Here in the north, the ice has been out of the lake for two months, yet as of Monday night, it was still thick enough to hold the weight of a dozen large men in Los Angeles.
The day the New Jersey Devils' magnificent goaltender, Martin Brodeur, was born, May 6, 1972, the Boston Bruins were already halfway to the Stanley Cup in a final they would wrap up against the New York Rangers five days later.
But this, of course, was early expansion in the NHL, still decades before the hockey season began bumping up against bass season.
The last Stanley Cup of the Original Six era was handed out on May 2, 1967, when the Toronto Maple Leafs defeated the Montreal Canadiens 3-1 to claim their fourth win in the final series.
The 1964 Leafs had their Stanley Cup on April 25. The '63 Leafs – sorry, this is in no way intended to rub salt in any wounds – had the Cup over their heads on April 18, just around the time the real ice went out in the lakes around here.
As it should be still.
There has, however, been an Original Six feel to this past week. An old portable television with rabbit ears brings in a game from North Bay that fades in and out. Sometimes there is sound, sometimes not. It appears there are a dozen players on each side. It is usually too snowy to see the puck. If Ward Cornell suddenly started interviewing Brodeur, it would seem only natural. If Murray Westgate saluted, you would be convinced gas prices have finally gone down to where you can afford it.
If the games of 2012 had only come on television an hour into the matches, as games in the Original Six era did, it would have saved an enormous amount of boredom this spring. First periods have not had a good playoff run.
In fact, until Game 5 of this surprising final, it could be fairly said that the climax of the long 2011-12 NHL season had been the first round of the playoffs, and just about everything since has been denouement. Regardless of outcome, single-handedly – and with more than a little help from his goalposts – Martin Brodeur has somewhat salvaged a dreary spring in hockey.
Perhaps it is unfair to credit his goalposts, as former goaltender Tom Barrasso – a personality as bitter as Brodeur's is sunny – once said when someone asked him if he thought he'd been a little lucky when several shots went off his posts: "What? You want me to stop the ones going wide, as well?"
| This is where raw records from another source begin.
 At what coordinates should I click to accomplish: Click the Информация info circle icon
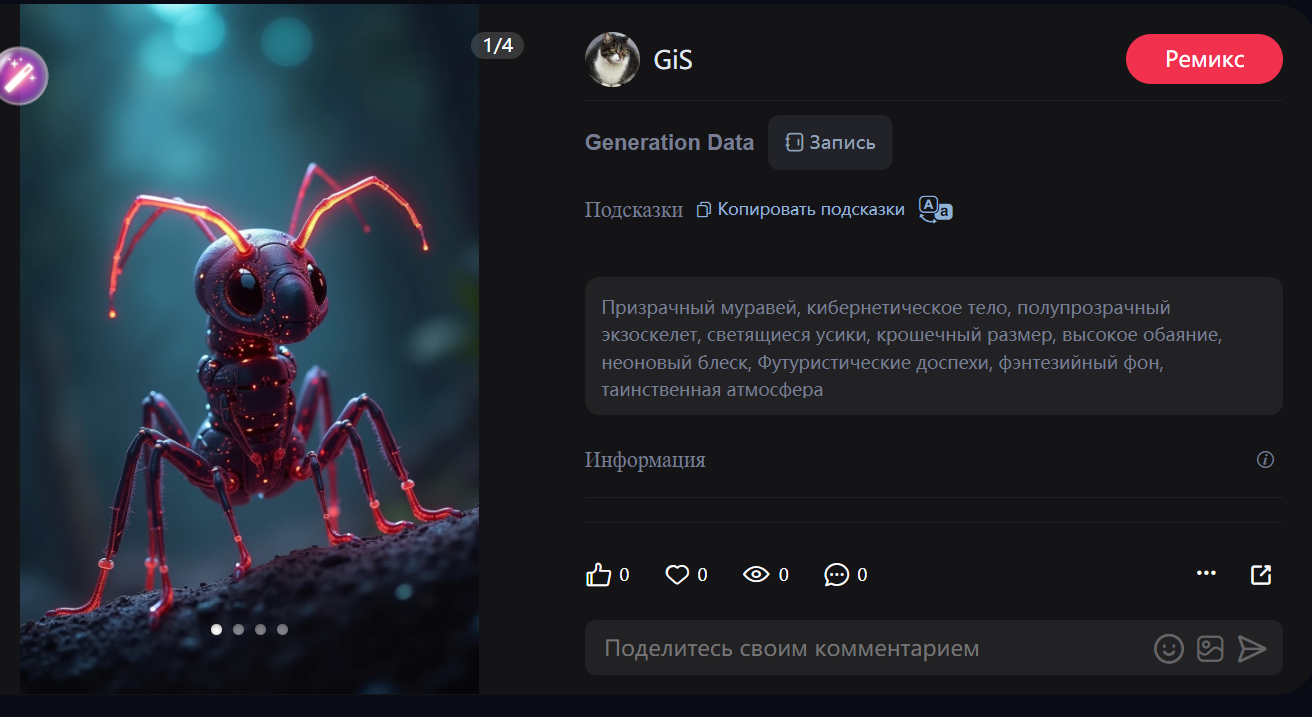tap(1265, 460)
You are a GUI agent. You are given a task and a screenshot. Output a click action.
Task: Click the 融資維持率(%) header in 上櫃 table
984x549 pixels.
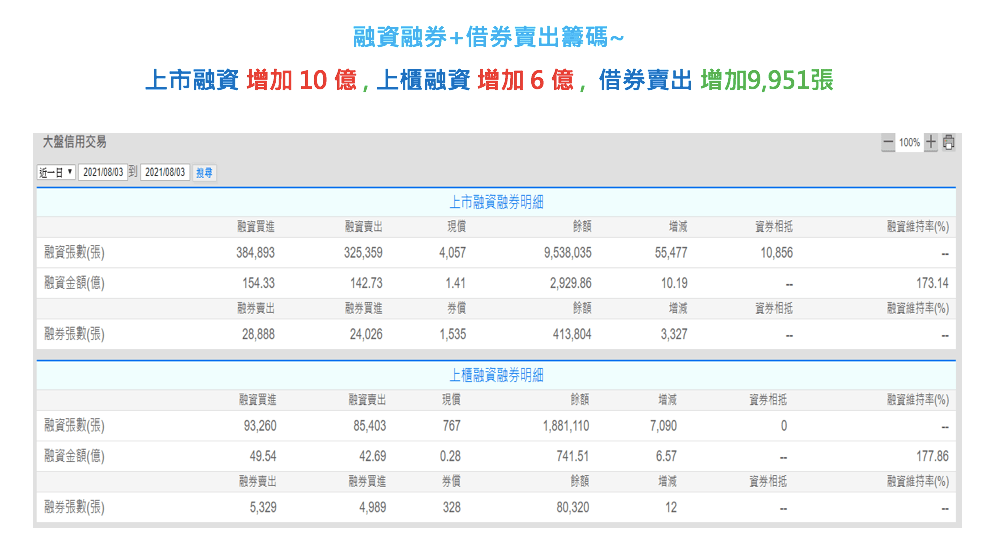917,400
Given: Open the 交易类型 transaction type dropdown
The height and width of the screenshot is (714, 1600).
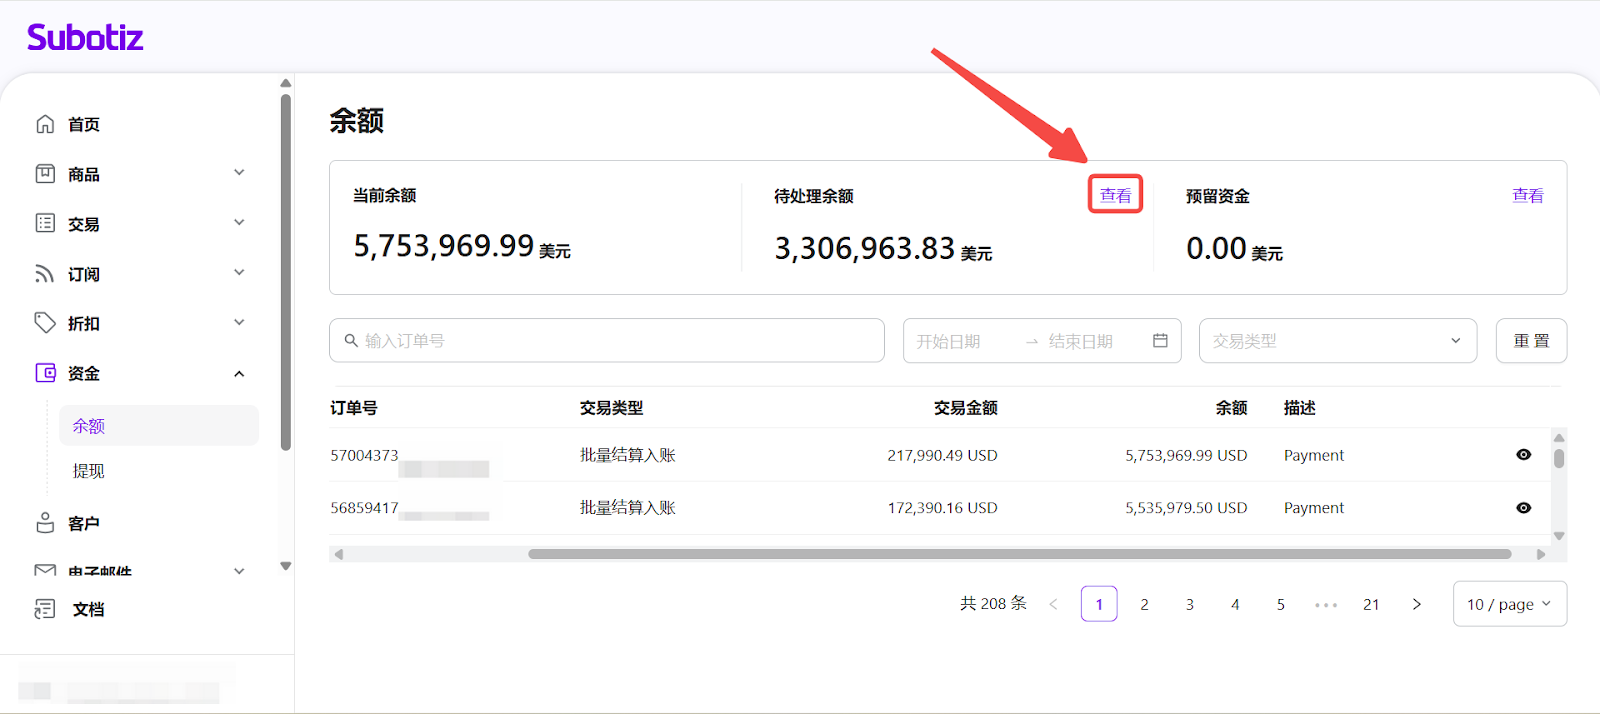Looking at the screenshot, I should point(1337,341).
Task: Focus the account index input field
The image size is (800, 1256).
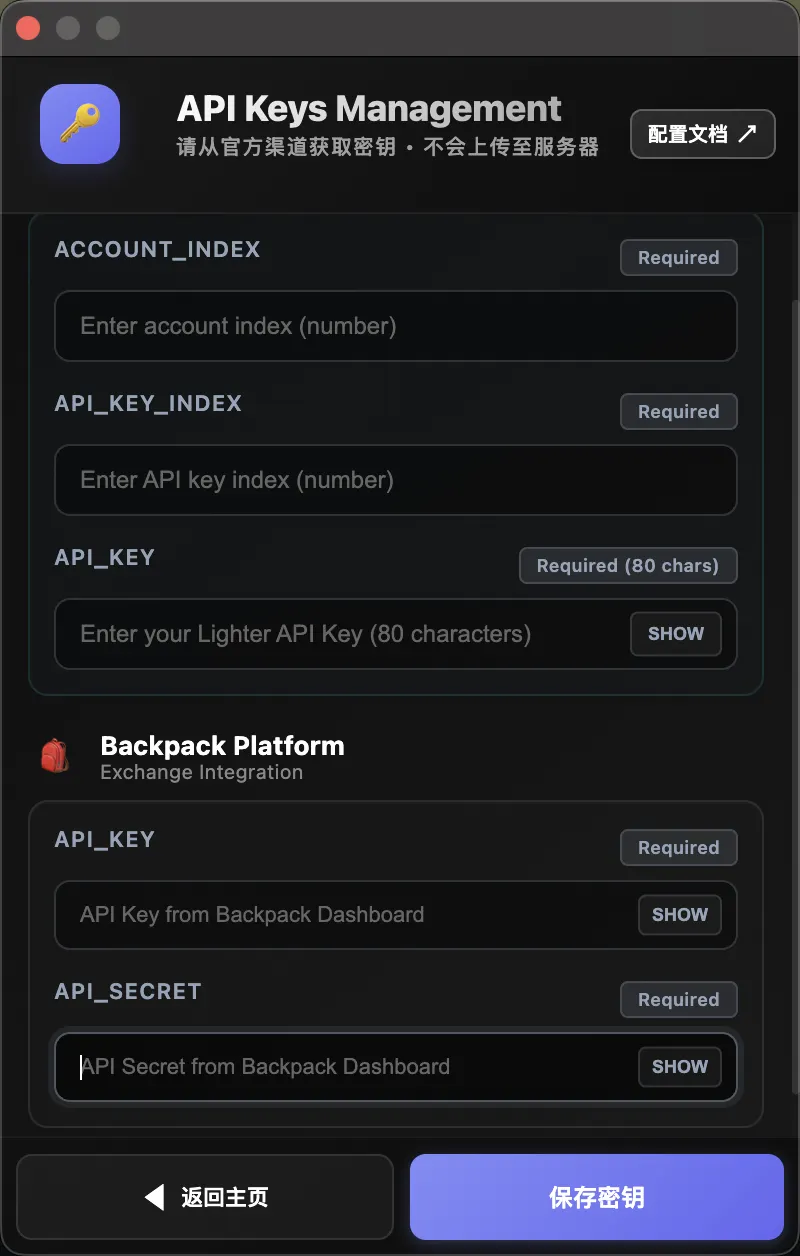Action: pyautogui.click(x=396, y=326)
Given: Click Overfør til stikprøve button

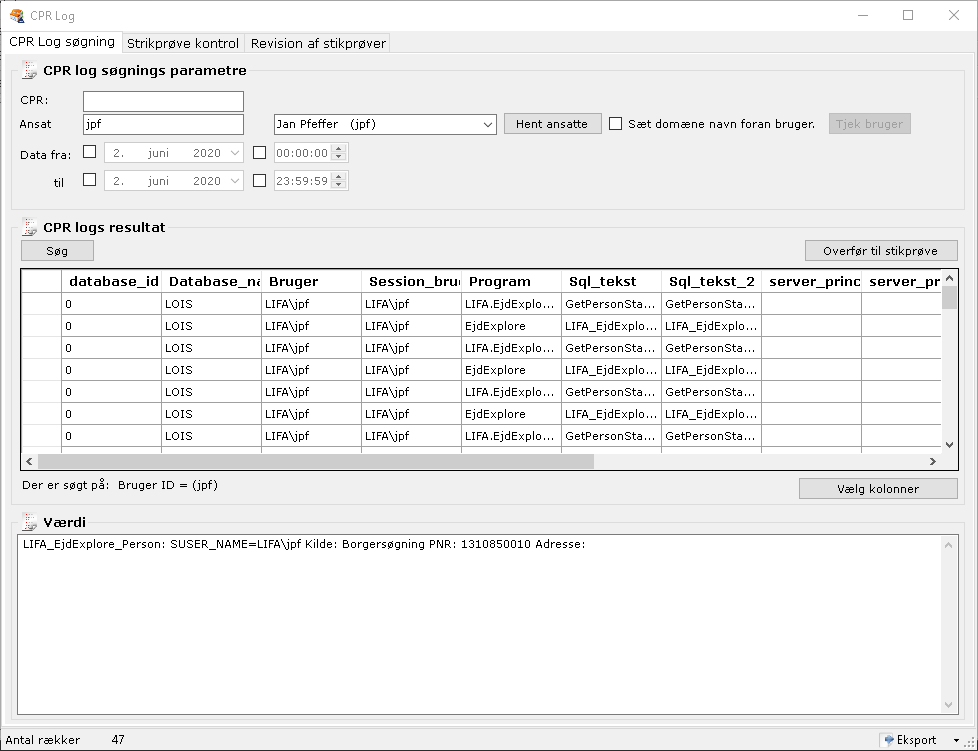Looking at the screenshot, I should click(881, 251).
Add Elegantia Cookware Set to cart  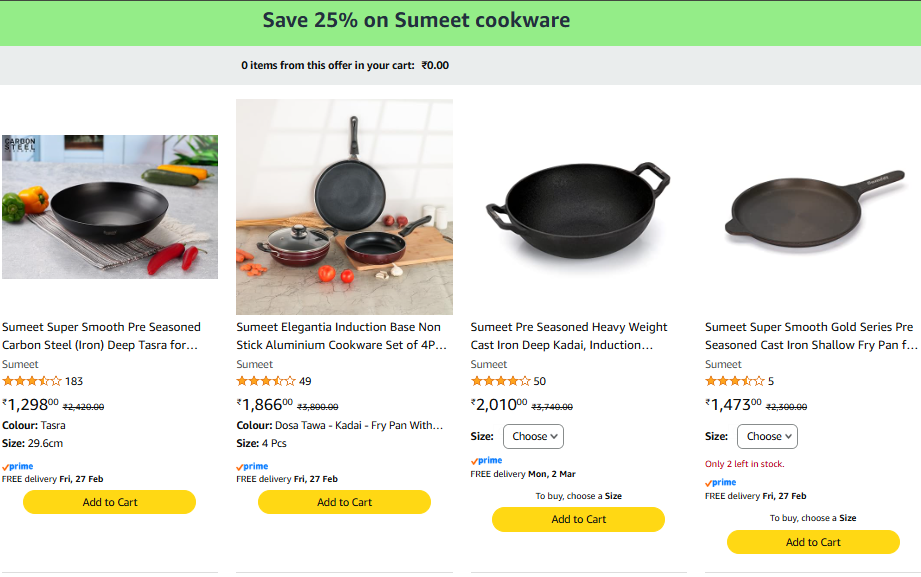(x=344, y=502)
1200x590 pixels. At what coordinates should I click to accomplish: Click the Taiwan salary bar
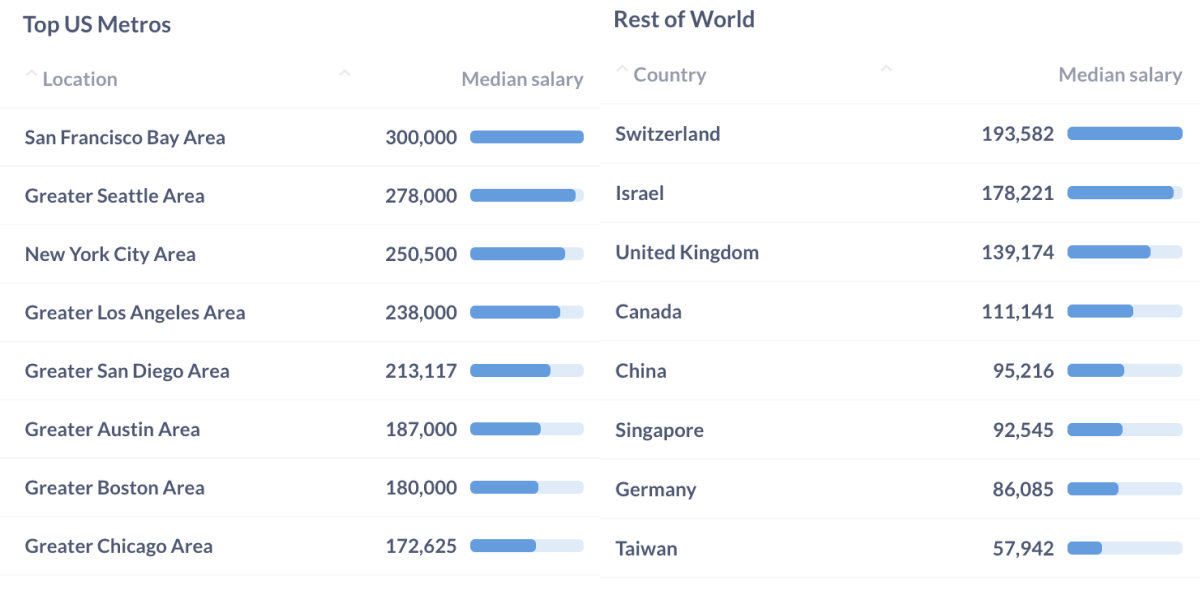(1125, 548)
No matter. Brodeur's play made a series – or at least a mini-series – out of a final that had seemed a foregone conclusion as the Kings mowed through the West and came to meet the Eastern Conference champions without having lost a single road game. That all changed Saturday night in New Jersey when the Devils beat the Kings 2-1 and Brodeur did everything but score his team's goals.
That marked the first time since 1945 that any NHL team had lost the first three games of the final and still reached Game 6. The Stanley Cup comeback glory belongs to the 1942 Leafs – oops, sorry again – who came back all the way to win, but the accomplishments of Brodeur and company, no matter what the final result, have to be applauded.
"We haven't done anything yet," the 40-year-old three-time Stanley Cup champion argued. But he is wrong. They did, and it was particularly welcome in a spring in which there has been precious little to celebrate apart from the ice going out early in lakes where it often lingers into early May.
It has been a most curious year in hockey, a season that began with the delightful return of the Winnipeg Jets, a season in which the Philadelphia Flyers' Claude Giroux took his place among the superstars, a season that produced new stars in such players as Kings goaltender Jonathan Quick and the Devils' amazing young rookie, Adam Henrique.
But it was also a year of concussed stars, of continued headhunting, of rising concern over the long-term damage to the brains of those who must fight to be in the NHL – and it will finish as a year, no matter who raises the Stanley Cup, where no one seems sure of the game that this season leaves behind.
As Jim Nill, assistant general manager of the Detroit Red Wings, said recently: "Our heads are spinning." Managers about to draft, about to dip into the free-agent market, about to offer contracts, come out of these overcoached and painful-to-watch playoffs unsure what game works best – speed-and-skill attack hockey, or block-and-stall defend hockey – and, therefore, what teams to build.
Will the GMs tweak the game enough in their August meetings to bring the game to at least a saw-off between the two styles? Will there even be a season come the fall and the end of the collective agreement?
All questions for later on.
For the moment, let us just be grateful that Martin Brodeur kept on playing long after most other goalies had either retired or were off golfing.